Saved data entries:
----------
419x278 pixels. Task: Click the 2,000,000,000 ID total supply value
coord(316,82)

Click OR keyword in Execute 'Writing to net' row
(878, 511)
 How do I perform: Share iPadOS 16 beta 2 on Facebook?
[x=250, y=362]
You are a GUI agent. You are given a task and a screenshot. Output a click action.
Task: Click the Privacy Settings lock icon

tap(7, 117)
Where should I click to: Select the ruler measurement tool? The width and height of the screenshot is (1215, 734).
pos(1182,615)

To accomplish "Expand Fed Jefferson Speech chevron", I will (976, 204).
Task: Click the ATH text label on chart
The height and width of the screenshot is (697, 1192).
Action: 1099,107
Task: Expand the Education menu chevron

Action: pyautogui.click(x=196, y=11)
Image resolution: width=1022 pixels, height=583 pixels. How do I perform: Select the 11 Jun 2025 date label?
----------
Retype exactly the line with "Task: Expand the Education menu chevron" and each line after it until the records end, and include no other line.

Answer —
Task: Expand the Education menu chevron

Action: pyautogui.click(x=196, y=11)
Image resolution: width=1022 pixels, height=583 pixels. How do I perform: Select the 11 Jun 2025 date label?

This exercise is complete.